You're using 45lb plates? I think trap bar deadlifts would be a good place to start. If you don't have access to one of those then I would say learning sumo can ease you into conventional. [url=http://www.t-nation.com/free_online_article/most_recent/deadlifts_which_type_is_best_for_you]T NATION | Deadlifts: Which Type is Best For You?[/url]
T-Nation is a wonderful source of info, and they have a ton of deadlifting articles. I'd recommend checking out Eric Cressey and Tony Gentilcores articles on there. They are geniuses.
a yoga instructor can provide you with modifications that will develop the right amount of flexibility with consistent practice in about 2-3 months depending upon where the tightness really is (hamstrings, hips, or back) as well as where the weaknesses are in the system.
if i could have a look at you, i'd have a protocol for you and you'd be deadlifting in no time.
Also, you can start from pins and move only as far as pins, not to the floor.
Otherwise, you'd get bulging discs, so until you have the flexibility, best to be avoided!
Second zoebird as starting with pins is good too.

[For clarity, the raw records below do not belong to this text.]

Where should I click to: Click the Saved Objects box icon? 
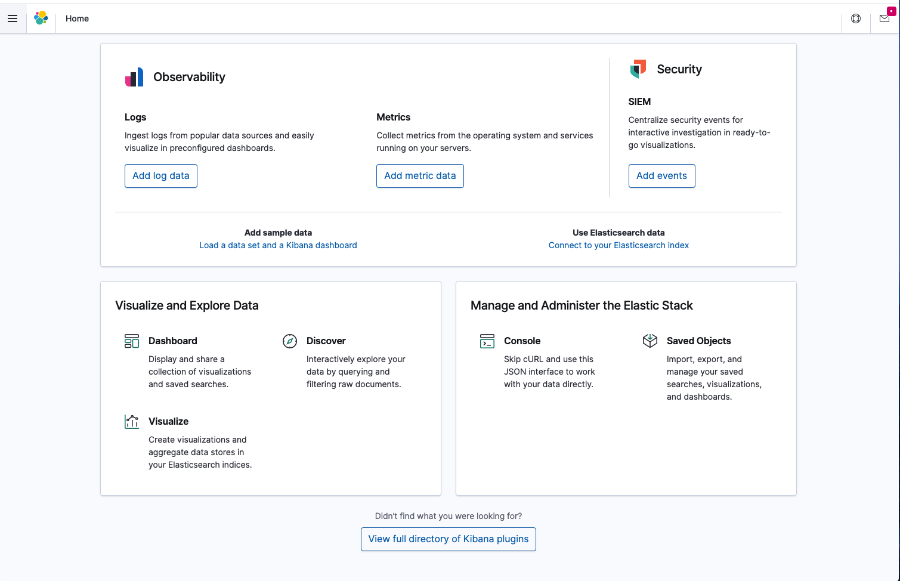[x=650, y=341]
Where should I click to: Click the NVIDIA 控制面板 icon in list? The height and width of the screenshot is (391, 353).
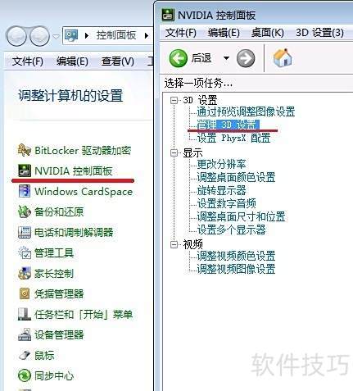(x=24, y=170)
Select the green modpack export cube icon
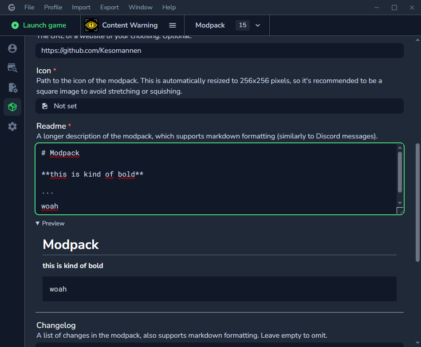The image size is (421, 347). (12, 106)
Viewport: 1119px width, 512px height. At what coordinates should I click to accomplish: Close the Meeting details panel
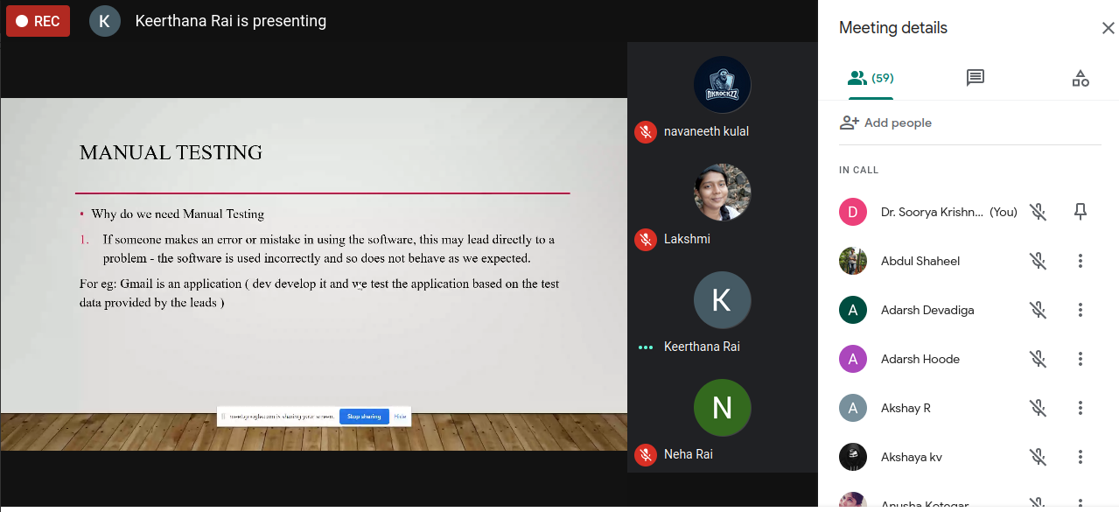pos(1108,28)
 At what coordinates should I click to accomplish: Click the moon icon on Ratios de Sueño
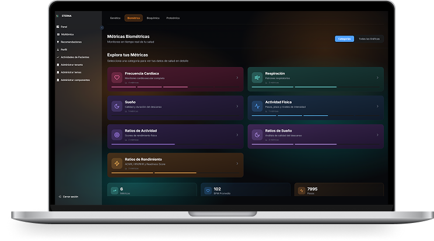click(257, 134)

So are there ways to improve all three? I'll do a bunch of stretches every day if that's what it takes.
[QUOTE=Alex Good;820259]Alright so here's the deal. I can't get into position to deadlift without completely rounding my back. I can squat well enough and stretching doesn't seem to help. Any thoughts?[/QUOTE]
Find a hex bar with elevated handles.
Alex,
yes, there are methods, and a yoga teacher can help you get there specifically. Look for someone who has been teaching 10 years or more -- they should have an idea of how to help you.

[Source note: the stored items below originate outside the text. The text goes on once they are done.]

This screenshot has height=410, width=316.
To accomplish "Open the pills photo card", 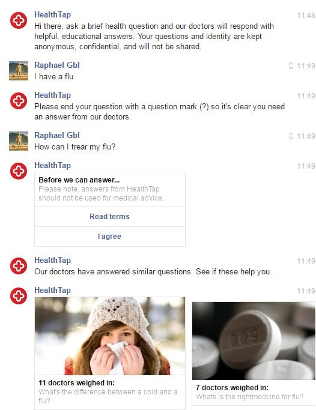I will tap(254, 341).
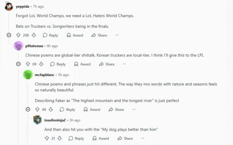
Task: Collapse yeppida's comment thread
Action: coord(9,35)
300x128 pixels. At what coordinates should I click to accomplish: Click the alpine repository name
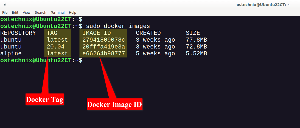point(11,53)
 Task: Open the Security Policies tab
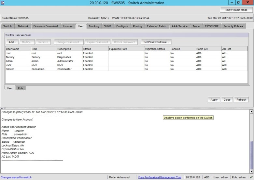click(x=233, y=26)
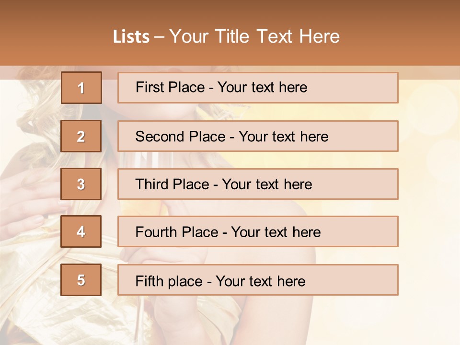Click the number 5 box
Viewport: 460px width, 345px height.
click(81, 280)
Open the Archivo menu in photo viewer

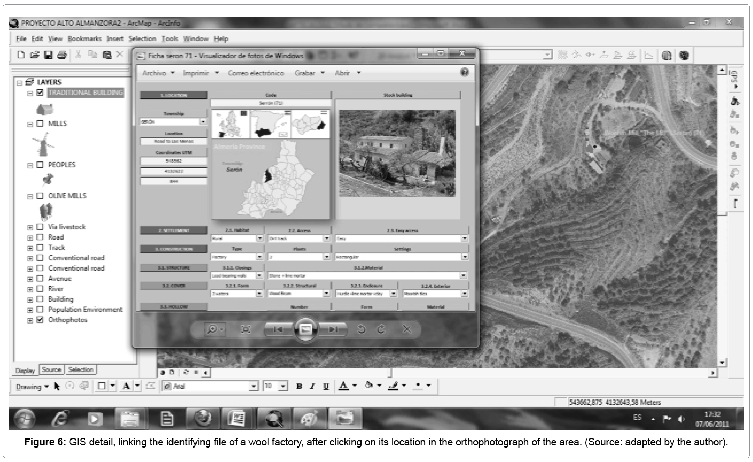154,73
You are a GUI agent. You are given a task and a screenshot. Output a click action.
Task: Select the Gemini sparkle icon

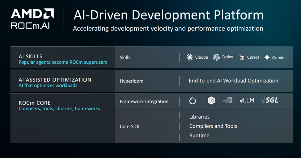pos(267,57)
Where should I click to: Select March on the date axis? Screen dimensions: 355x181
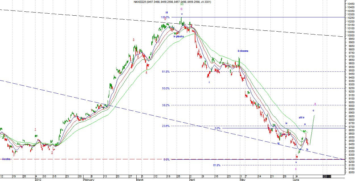pyautogui.click(x=140, y=180)
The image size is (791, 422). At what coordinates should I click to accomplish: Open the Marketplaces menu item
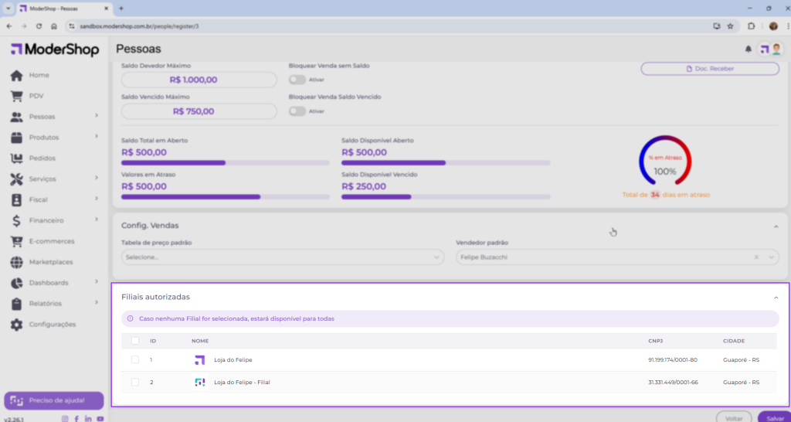[51, 262]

I think its more about familiarizing yourself with the movement and focusing on mobility than static stretching like crazy. Static stretching has never really helped me much.
the problem with any movement -- yoga included -- is that it has certain requirements. doing modified movements does help but if there are weaknesses in the system, those may not come to light until there is injury from the movement.

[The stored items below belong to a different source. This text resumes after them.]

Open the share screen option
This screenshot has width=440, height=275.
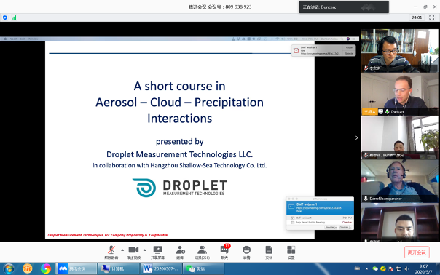(x=157, y=252)
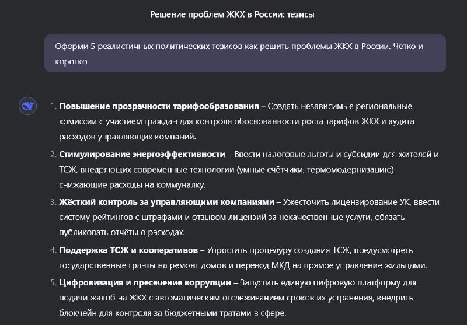Click the list number 1 marker
Screen dimensions: 467x325
coord(53,106)
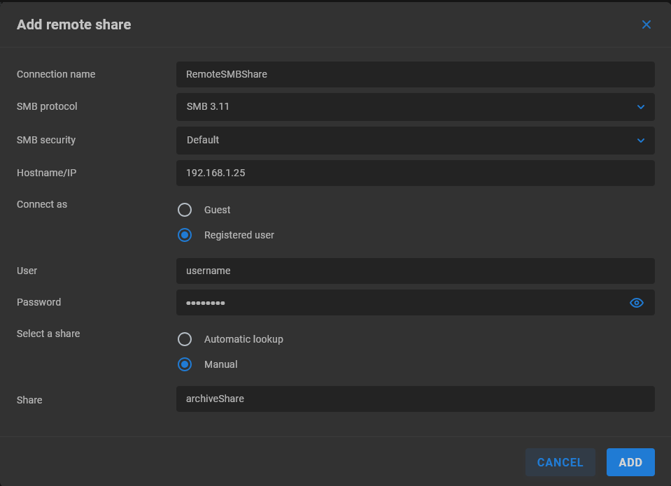Click the User field containing username

click(x=415, y=271)
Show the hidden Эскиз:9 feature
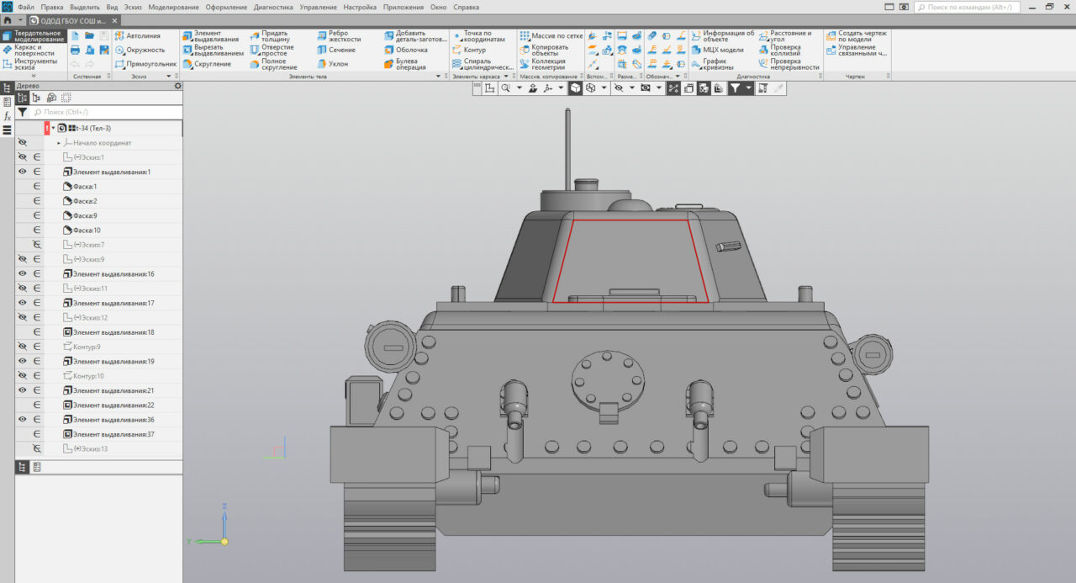1076x583 pixels. [22, 258]
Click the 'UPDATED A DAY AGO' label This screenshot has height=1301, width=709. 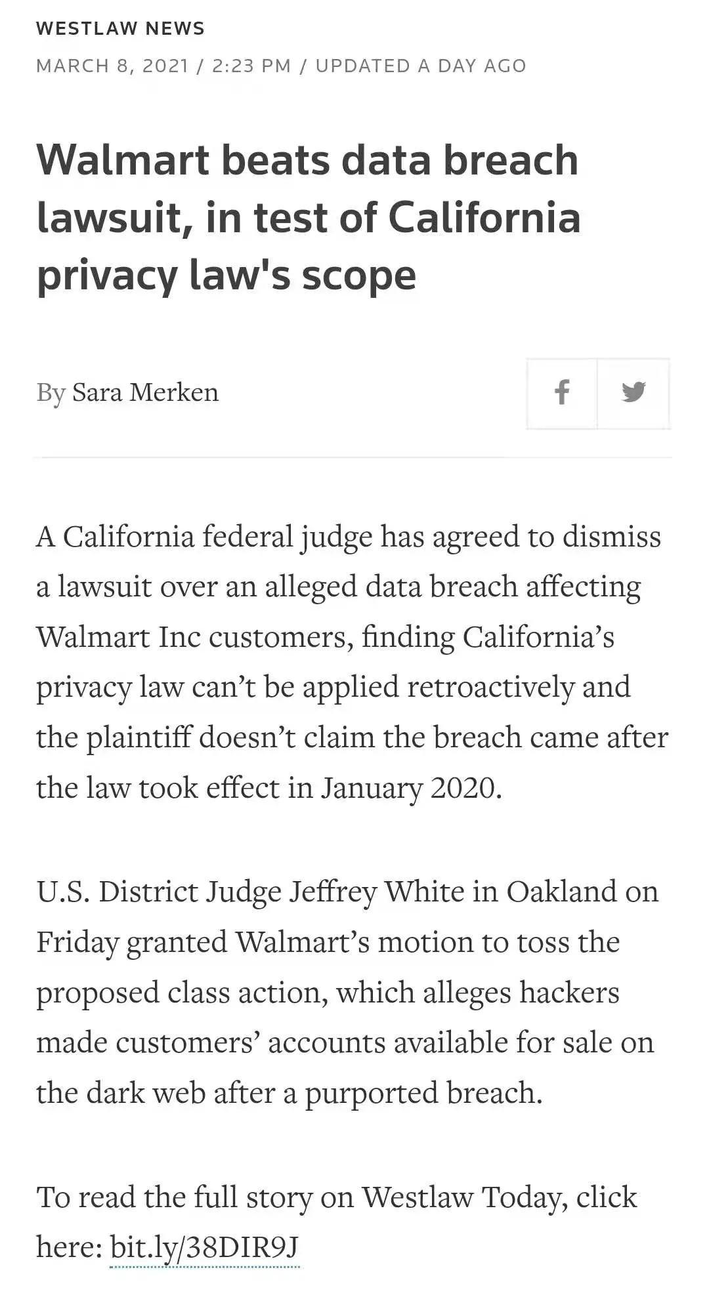point(421,66)
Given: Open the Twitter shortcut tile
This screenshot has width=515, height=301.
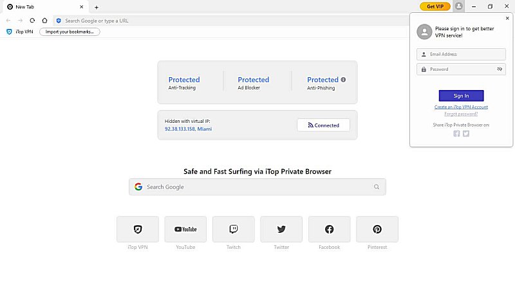Looking at the screenshot, I should point(281,230).
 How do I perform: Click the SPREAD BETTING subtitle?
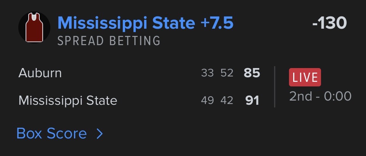[109, 41]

the benefit of a yoga practice is that it's not just static stretching, but a form of mobility training (working through the joints). It's not just 'stretch the hamstrings' for example. One posture may have emphasis in that place, but really the focus of the posture for the individual may be outside of what we think it is. That is, we think it's about hamstrings, when for that person, it's really about lower back or the hips/pelvis. It really does depend.
It increases range of motion by targeting the areas that need emphasis -- strength and flexibility in tandem, prescribed individually.
but, many new teachers have no clue about this, so it's a good idea to find one who has been working a long while who would have this understanding.
I agree with you Zoe, yoga can be great for mobility. I was making sure Alex knew static stretching wasn't the end all be all. Properly done yoga can be excellent for mobility fo shizzle though, if you're into that Alex.